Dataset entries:

§ §

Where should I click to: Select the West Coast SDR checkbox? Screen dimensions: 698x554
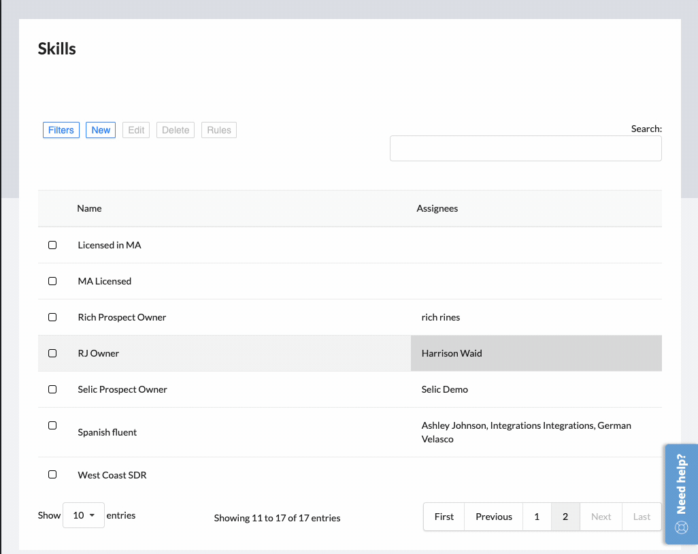pyautogui.click(x=52, y=474)
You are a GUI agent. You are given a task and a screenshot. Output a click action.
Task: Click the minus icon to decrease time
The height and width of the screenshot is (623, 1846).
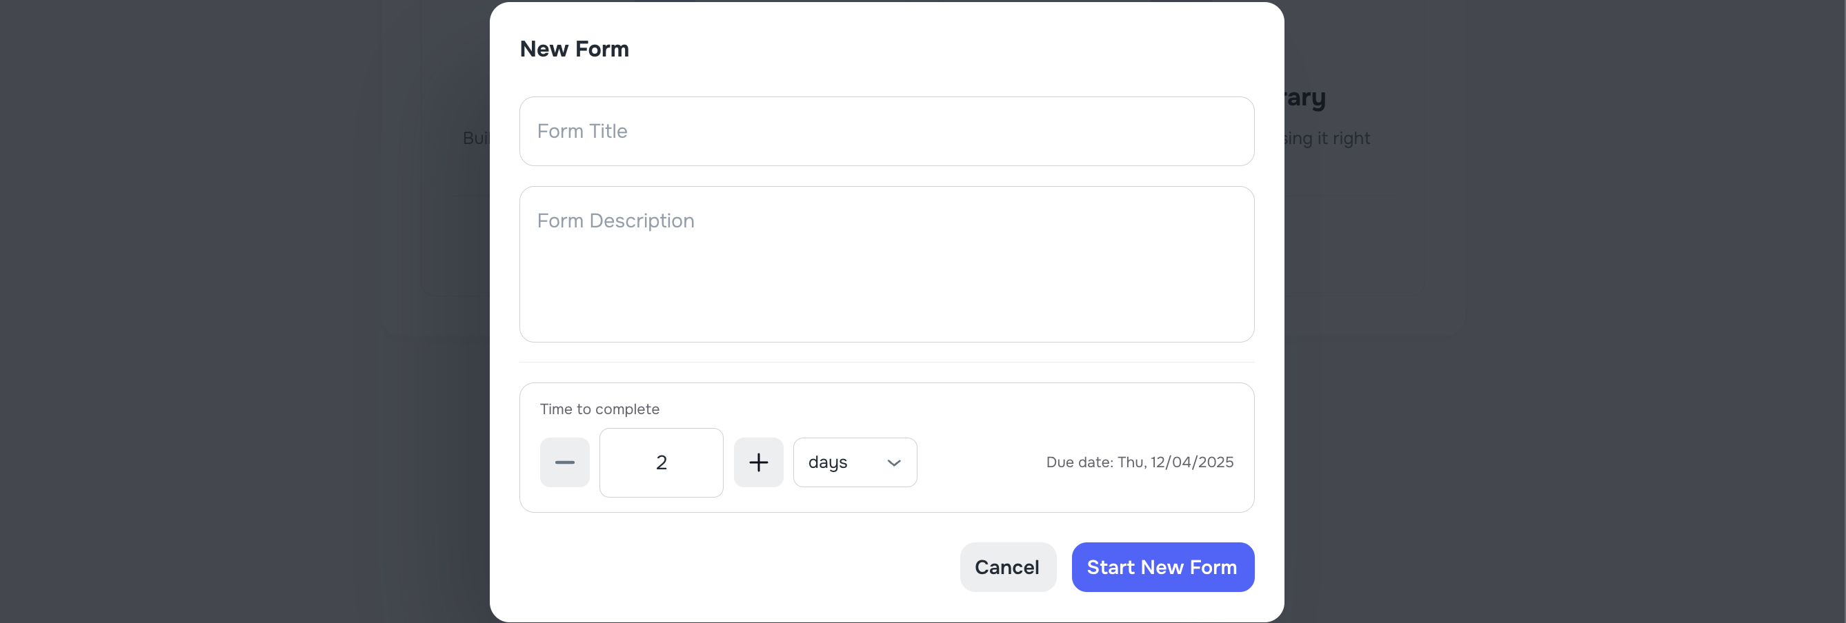click(564, 463)
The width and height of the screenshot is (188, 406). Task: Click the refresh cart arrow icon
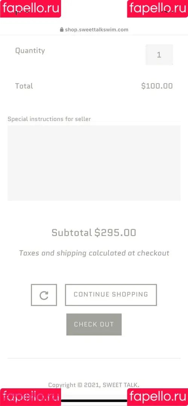pyautogui.click(x=44, y=295)
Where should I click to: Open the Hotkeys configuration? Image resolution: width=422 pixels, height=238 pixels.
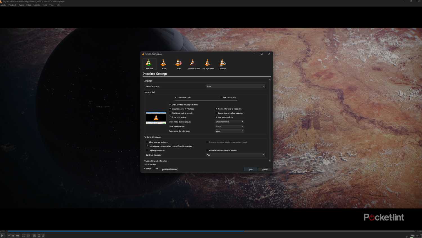point(223,64)
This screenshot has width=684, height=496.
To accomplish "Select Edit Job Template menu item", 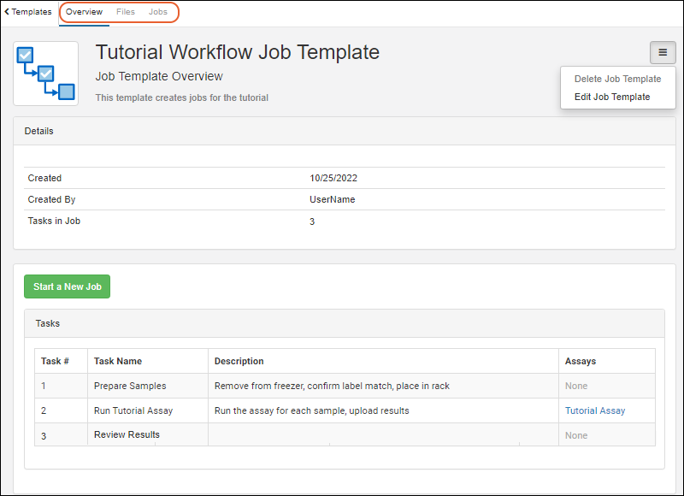I will tap(612, 97).
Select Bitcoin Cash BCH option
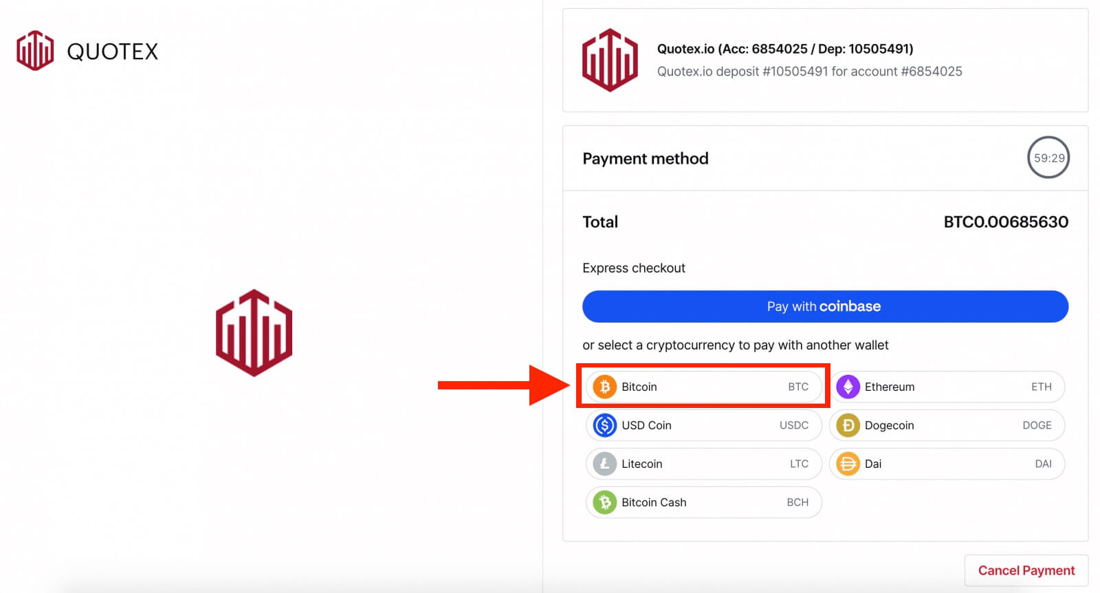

§ §

The lines above from the line with "The width and" through the line with "This screenshot has width=684, height=496." are to be given again word for word, with no pictures among them.

The width and height of the screenshot is (188, 406). Task: Click the refresh cart arrow icon
pyautogui.click(x=44, y=295)
Where should I click to: Open the Hotkeys configuration? Image resolution: width=422 pixels, height=238 pixels.
point(223,64)
This screenshot has width=684, height=496.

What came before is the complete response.